- **出典本文**:
(サンリオ文庫版カバー)
この書評は、『世界のSF文学』(第3版/自由国民社)に収録されたもの。同書の性格から、書評というより紹介記事に近い内容となっている。(1984年12月刊) |
三匹の蛇がいる。 一匹は<砂>、 一匹は<霧>、そして、もう一匹は<草>と呼ばれた。<治療師>スネークは、そんな蛇たちの毒を、病気の治癒に用いる。しかし、ある村で、スネークは夢の蛇<草>を殺されてしまう。<草>は、病人の心に安らぎを与えた。繊細で、何より得難い生き物だった。数少ない貴重な蛇を失うことは、そのまま、治療師としての資格喪失につながる。こうして、夢の蛇を求める、彼女の旅が始まる。
核戦争後の地球、荒れ果てた地上には、小さな村々が点在するだけだ。天候は激変し、ある時期以外、移動することもできなくなる。過去の技術を守る都市は、扉を閉ざし、よそ者を一切受付ない。けれど、スネークは旅の間に、彼女を慕う少女と、青年の愛を得る。やがて、蛇を大量に飼う秘密のドームを知るが、そこでは、一人の男が蛇の毒を麻薬に使い、中毒者たちに君臨していた……。
ウォンダ・N・マッキンタイアは、C・J・チェリイ、タニス・リー、ジェイムズ・ティプトリーらとともに、70年代を代表する女流作家の一人である。本書は、78年のヒューゴー、ネビュラ両賞を共に受賞するなど、大変に大きな評価が与えられた、代表的作品だ。比較的フラットな物語に、色鮮やかな情景描写が鏤められている。翻訳書には、友枝康子訳『夢の蛇』(サンリオ文庫)がある。

- **提示資料**:
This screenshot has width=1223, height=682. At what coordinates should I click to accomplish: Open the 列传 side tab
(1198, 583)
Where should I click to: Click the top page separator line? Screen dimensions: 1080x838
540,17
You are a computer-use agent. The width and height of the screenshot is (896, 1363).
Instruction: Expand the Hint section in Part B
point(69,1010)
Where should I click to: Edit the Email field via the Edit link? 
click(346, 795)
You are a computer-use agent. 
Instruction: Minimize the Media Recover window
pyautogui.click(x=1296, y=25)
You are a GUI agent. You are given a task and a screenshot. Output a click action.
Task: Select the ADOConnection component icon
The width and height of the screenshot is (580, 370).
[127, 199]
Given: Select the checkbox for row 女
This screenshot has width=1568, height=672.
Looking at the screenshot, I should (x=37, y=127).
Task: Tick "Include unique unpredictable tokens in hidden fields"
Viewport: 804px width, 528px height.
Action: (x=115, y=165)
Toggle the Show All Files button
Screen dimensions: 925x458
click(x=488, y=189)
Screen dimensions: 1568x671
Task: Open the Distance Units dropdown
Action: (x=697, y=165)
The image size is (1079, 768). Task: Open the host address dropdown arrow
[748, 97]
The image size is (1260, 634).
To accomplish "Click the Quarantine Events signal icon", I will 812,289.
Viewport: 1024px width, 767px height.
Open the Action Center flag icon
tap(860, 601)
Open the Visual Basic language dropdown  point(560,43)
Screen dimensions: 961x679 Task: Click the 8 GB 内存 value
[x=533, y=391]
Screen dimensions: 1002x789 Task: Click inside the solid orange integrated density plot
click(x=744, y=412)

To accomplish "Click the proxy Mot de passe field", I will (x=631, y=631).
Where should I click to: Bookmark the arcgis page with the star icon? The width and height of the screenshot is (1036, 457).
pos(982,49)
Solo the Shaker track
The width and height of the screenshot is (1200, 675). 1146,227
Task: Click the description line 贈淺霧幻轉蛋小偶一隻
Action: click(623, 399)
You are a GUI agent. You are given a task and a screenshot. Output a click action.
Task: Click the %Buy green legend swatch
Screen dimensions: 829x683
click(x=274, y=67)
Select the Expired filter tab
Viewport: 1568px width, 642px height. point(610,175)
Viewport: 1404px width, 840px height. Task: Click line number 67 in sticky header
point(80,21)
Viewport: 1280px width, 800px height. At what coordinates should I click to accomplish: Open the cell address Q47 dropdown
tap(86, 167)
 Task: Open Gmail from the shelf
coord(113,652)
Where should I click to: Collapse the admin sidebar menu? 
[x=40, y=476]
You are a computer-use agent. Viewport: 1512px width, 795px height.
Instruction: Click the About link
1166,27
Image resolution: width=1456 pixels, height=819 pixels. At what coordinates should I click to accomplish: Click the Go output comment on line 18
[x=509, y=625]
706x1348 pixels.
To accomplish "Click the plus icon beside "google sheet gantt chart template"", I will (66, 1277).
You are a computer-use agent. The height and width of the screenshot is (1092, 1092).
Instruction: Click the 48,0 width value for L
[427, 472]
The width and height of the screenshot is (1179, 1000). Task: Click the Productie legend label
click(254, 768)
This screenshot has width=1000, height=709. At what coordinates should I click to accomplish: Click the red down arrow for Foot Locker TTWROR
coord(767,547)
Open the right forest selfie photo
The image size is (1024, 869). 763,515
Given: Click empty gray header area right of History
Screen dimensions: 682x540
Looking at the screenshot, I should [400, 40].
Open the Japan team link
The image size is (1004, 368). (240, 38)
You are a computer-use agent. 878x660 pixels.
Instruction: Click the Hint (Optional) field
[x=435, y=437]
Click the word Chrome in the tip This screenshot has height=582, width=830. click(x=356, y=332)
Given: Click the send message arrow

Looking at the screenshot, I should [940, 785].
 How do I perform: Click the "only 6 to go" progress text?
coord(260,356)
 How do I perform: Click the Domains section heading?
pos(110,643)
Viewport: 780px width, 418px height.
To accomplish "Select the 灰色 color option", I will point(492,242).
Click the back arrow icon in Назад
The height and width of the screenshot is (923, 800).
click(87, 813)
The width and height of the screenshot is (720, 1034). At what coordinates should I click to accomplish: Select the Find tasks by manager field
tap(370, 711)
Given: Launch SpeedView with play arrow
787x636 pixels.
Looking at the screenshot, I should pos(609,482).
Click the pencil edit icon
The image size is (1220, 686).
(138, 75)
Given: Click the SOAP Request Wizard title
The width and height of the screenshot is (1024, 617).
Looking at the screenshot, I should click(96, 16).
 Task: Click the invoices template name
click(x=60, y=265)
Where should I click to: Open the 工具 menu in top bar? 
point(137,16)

- **練習問題**:
『夢の蛇』の紹介文について、次の(a)〜(c)が本文の内容と一致するかどうかを「はい」か「いいえ」で答え、判断の根拠となる本文の語句を正確に引用せよ。(a) スネークは、ある村で夢の蛇<草>を殺された。(b) 本書は、78年にヒューゴー賞だけを受賞した。(c) 秘密のドームでは、一人の男が蛇の毒を麻薬に使っていた。 記録は、本文とは別個の資料として掲げたものである。

- **解答**:
(a) はい。「ある村で、スネークは夢の蛇<草>を殺されてしまう。」
(b) いいえ。「78年のヒューゴー、ネビュラ両賞を共に受賞する」
(c) はい。「一人の男が蛇の毒を麻薬に使い、中毒者たちに君臨していた」